简体   繁体   English

性能缓存事件是什么意思?

[英]What are perf cache events meaning?

I am trying to figure out why a modified C program is running faster than its non modified counter part (I am adding very few lines of code to perform some additional work).我试图弄清楚为什么修改后的 C 程序运行得比其未修改的对应部分更快(我添加了很少的代码行来执行一些额外的工作)。 In this context, I suspect " cache effects " to be the main explanation (instruction cache).在这种情况下,我怀疑“缓存效果”是主要的解释(指令缓存)。 Thus I reach the perf (https://perf.wiki.kernel.org/index.php/Main_Page) profiling tool but unfortunately I am not able to understand the meaning of its outputs regarding cache misses.因此,我使用了perf (https://perf.wiki.kernel.org/index.php/Main_Page) 分析工具,但不幸的是,我无法理解其关于缓存未命中的输出的含义。

Several events about cache are provided:提供了几个关于缓存的事件:

  cache-references                                   [Hardware event]
  cache-misses                                       [Hardware event]
  L1-dcache-loads                                    [Hardware cache event]
  L1-dcache-load-misses                              [Hardware cache event]
  L1-dcache-stores                                   [Hardware cache event]
  L1-dcache-store-misses                             [Hardware cache event]
  L1-dcache-prefetches                               [Hardware cache event]
  L1-dcache-prefetch-misses                          [Hardware cache event]
  L1-icache-loads                                    [Hardware cache event]
  L1-icache-load-misses                              [Hardware cache event]
  L1-icache-prefetches                               [Hardware cache event]
  L1-icache-prefetch-misses                          [Hardware cache event]
  LLC-loads                                          [Hardware cache event]
  LLC-load-misses                                    [Hardware cache event]
  LLC-stores                                         [Hardware cache event]
  LLC-store-misses                                   [Hardware cache event]
  LLC-prefetches                                     [Hardware cache event]
  LLC-prefetch-misses                                [Hardware cache event]
  dTLB-loads                                         [Hardware cache event]
  dTLB-load-misses                                   [Hardware cache event]
  dTLB-stores                                        [Hardware cache event]
  dTLB-store-misses                                  [Hardware cache event]
  dTLB-prefetches                                    [Hardware cache event]
  dTLB-prefetch-misses                               [Hardware cache event]
  iTLB-loads                                         [Hardware cache event]
  iTLB-load-misses                                   [Hardware cache event]
  branch-loads                                       [Hardware cache event]
  branch-load-misses                                 [Hardware cache event]
  node-loads                                         [Hardware cache event]
  node-load-misses                                   [Hardware cache event]
  node-stores                                        [Hardware cache event]
  node-store-misses                                  [Hardware cache event]
  node-prefetches                                    [Hardware cache event]
  node-prefetch-misses                               [Hardware cache event]
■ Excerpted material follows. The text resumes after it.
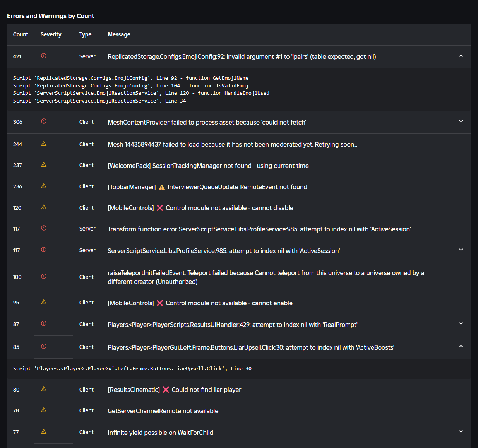Expand the MeshContentProvider could not fetch row
478x448 pixels.
(461, 121)
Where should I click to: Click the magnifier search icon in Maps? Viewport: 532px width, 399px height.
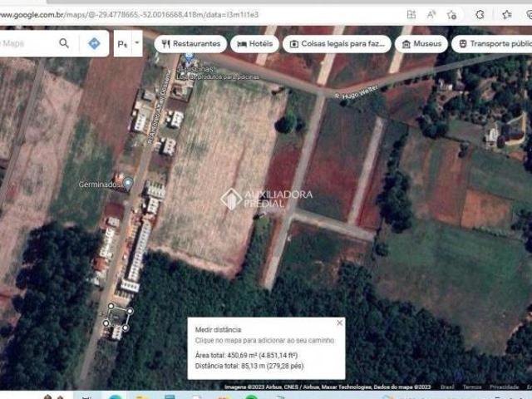click(64, 43)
Where can I find explanation about these fields ?我在哪里可以找到关于这些字段的解释? cache-misses event is always smaller than other events. cache-misses 事件总是比其他事件小。 What does this event measure ?这个事件衡量什么?

How to interpret the 26,760 L1-icache-load-misses for ls vs the 5,708 cache-misses in the following example ?在以下示例中,如何解释 ls 的 26,760 个 L1-icache-load-misses 与 5,708 个缓存未命中?

perf stat -e L1-icache-load-misses ls
caches  caches~  out

 Performance counter stats for 'ls':

            26,760 L1-icache-load-misses                                       

       0.002816690 seconds time elapsed



perf stat -e cache-misses ls
caches  caches~  out

 Performance counter stats for 'ls':

             5,708 cache-misses                                                

       0.002822122 seconds time elapsed

Some answers:一些答案:

  • L1 is the Level-1 cache, the smallest and fastest one. L1是一级缓存,最小最快。 LLC on the other hand refers to the last level of the cache hierarchy , thus denoting the largest but slowest cache.另一方面, LLC指的是缓存层次结构的最后一级,因此表示最大但最慢的缓存。
  • i vs. d distinguishes instruction cache from data cache. id将指令缓存与数据缓存区分开来。 Only L1 is split in this way, other caches are shared between data and instructions.这样只拆分L1,其他缓存在数据和指令之间共享。
  • TLB refers to the translation lookaside buffer , a cache used when mapping virtual addresses to physical ones. TLB指的是转换后备缓冲区,这是将虚拟地址映射到物理地址时使用的缓存。
  • Different TLB counters depending on whether the named address referred to an instruction or some data.不同的 TLB 计数器取决于命名地址是指指令还是某些数据。
  • For all data access, different counters are kept depending on whether the given memory location was read, written, or prefetched (ie retrieved for reading at some later time).对于所有数据访问,根据给定的内存位置是被读取、写入还是预取(即在稍后的某个时间检索读取)而保留不同的计数器。
  • The number of misses indicates how often a given item of data was accessed but not present in the cache.未命中的数量表示给定的数据项多久被访问,但在高速缓存中存在。

You seem to think that the cache-misses event is the sum of all other kind of cache misses ( L1-dcache-load-misses , and so on).您似乎认为cache-misses事件是所有其他类型的缓存未命中( L1-dcache-load-misses等)的总和。 That is actually not true.这实际上不是真的。

the cache-misses event represents the number of memory access that could not be served by any of the cache. cache-misses事件表示任何缓存都无法提供的内存访问次数。

I admit that perf's documentation is not the best around.我承认 perf 的文档并不是最好的。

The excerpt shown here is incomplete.